One of the more amusing running gags concerned a special guest star each week. They had one per episode that included William Shatner and William Conrad. The gag was the special guest star was killed 20 seconds after they were announced and never really participated in the story. The deaths were not connected to the episode in any way.
The series was a spoof of the old Quinn Martin productions like Cannon, The Streets Of San Francisco, and The F.B.I. The use of acts, but here as gags, help to connect the shows along with the standard freeze-frame that ended Quinn Martin shows, except here the characters just stood still while other stuff went on around them. Quinn Martin dominated the police drama in those days much as Dick Wolf has the last 20 years or Steven Bochco did before Wolf.
Nielsen and the trio were not ready to quite give up on the idea. The first idea they tried was to shoot a few wraparound scenes and try to turn the episodes into a single film. They believed, correctly, that the problem with the series was the small screens of the day. They knew that the humor was so out there that a small screen didn’t give you the attention needed to catch it. It was too easy to miss a gag while you were doing other things instead of concentrating on the television. In the theatre you had a huge screen and nothing else to do, at least you didn’t in the early 80’s. So they decided to bring Police Squad to the big screen, calling it The Naked Gun: From The Files Of The Police Squad. The long title was eventually shortened to The Naked Gun.
The films followed pretty much the same idea with some different gags and the longer format. Most of the characters were recast. George Kennedy, wanting to spoof his own film series, took over for Alan North as Ed Hocken. O.J. Simpson took over for Peter Lupus with a slightly different spelling of Nordberg.
There ended up being three films in the franchise, with the television show somewhat lost to history in that time. Liking this show or not will completely depend on how much you appreciate the brand of humor the trio of executives have constantly put out. If you do, these will be gems that you’ll be happy to discover, maybe for the first time. If you don’t like that particular kind of humor ,you’ll hate this show, because it is so much more concentrated here.

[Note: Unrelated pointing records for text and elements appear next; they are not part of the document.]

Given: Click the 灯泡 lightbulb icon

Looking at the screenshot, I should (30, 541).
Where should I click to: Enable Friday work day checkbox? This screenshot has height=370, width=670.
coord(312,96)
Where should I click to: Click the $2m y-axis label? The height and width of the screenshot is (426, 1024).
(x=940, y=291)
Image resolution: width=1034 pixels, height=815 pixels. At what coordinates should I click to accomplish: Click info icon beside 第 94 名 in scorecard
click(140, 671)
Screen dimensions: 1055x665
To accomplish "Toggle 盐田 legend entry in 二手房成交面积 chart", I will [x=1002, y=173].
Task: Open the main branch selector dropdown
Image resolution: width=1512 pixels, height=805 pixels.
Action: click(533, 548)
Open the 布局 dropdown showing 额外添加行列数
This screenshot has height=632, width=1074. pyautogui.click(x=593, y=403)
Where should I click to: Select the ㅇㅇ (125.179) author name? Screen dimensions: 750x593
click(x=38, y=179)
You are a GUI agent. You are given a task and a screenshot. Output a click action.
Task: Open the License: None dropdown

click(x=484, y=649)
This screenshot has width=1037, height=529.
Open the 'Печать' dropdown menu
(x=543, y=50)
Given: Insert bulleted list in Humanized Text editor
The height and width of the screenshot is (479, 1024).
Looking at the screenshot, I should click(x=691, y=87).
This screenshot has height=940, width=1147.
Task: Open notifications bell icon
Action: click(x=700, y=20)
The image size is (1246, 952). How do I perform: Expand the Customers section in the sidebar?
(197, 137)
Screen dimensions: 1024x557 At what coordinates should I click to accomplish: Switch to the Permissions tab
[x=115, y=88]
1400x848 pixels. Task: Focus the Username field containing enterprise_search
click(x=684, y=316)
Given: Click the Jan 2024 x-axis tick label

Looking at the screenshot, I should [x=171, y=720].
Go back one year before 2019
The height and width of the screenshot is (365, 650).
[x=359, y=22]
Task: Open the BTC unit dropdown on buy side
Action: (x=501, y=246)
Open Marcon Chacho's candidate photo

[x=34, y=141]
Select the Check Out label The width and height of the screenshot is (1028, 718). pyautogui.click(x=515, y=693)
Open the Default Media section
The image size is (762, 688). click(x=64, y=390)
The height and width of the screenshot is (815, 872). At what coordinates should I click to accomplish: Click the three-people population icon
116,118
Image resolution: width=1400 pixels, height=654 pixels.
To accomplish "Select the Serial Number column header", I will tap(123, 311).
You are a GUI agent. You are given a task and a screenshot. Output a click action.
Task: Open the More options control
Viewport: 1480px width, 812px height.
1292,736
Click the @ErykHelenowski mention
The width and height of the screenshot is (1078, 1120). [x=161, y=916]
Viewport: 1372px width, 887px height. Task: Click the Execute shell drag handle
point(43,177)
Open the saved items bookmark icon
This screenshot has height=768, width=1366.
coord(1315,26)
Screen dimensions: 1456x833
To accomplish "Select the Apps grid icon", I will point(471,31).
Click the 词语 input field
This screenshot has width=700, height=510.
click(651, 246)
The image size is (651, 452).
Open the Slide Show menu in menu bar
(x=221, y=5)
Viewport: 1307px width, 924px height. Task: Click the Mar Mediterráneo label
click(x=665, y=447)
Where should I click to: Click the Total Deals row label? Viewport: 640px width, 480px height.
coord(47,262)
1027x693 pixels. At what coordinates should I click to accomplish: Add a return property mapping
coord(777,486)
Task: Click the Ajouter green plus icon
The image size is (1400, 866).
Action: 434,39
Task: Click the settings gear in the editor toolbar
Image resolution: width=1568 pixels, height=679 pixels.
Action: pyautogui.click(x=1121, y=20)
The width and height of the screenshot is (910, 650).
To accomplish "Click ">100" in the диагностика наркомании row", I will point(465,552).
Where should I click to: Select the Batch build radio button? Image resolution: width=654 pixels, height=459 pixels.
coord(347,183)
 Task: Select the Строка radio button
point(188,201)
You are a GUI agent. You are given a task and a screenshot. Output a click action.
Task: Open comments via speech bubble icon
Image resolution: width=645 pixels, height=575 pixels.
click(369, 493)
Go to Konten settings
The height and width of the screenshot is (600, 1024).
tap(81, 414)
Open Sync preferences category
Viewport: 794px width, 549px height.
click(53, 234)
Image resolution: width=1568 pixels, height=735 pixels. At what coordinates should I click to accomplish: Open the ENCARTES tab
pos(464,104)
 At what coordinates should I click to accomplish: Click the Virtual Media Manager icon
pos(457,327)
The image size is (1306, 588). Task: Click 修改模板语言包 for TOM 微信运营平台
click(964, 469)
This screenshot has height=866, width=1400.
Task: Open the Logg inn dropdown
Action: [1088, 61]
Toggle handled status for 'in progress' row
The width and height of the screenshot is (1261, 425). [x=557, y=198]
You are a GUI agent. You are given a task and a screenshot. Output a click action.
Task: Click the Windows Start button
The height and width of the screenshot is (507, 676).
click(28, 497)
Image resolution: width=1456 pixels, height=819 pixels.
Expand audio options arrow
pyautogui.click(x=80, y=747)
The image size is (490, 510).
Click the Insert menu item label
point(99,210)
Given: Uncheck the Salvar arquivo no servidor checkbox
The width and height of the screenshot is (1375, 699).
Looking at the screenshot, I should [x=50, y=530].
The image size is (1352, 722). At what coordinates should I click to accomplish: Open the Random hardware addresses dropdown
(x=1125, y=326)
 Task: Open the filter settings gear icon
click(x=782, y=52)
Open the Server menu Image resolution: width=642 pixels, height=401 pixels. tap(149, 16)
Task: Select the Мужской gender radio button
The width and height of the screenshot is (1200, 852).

The single Blu-ray disc contains all six episodes, a gag reel, interview with Nielsen, and audition footage from Ed Williams and Alan North. There are production notes and a production image gallery. With Nielsen gone, there’s little chance this franchise will ever be back. This Blu-ray release pretty much completes the entire story. “Disperse! Please, disperse! There’s nothing for you to see here. Go home. Keep moving, please. Keep moving.”
Michael Durr
05/05/2020 @ 7:34 am
I actually have the dvd to this series and always found it pretty freaking hilarious. Honestly, I found it better than the Naked Gun series (but certainly not better than Airplane or Kentucky Fried Movie). A time when comedy as actually funny and the gags were always a hundred a minute. It’s a fun six episode series that lasted much too little when it could have done so much.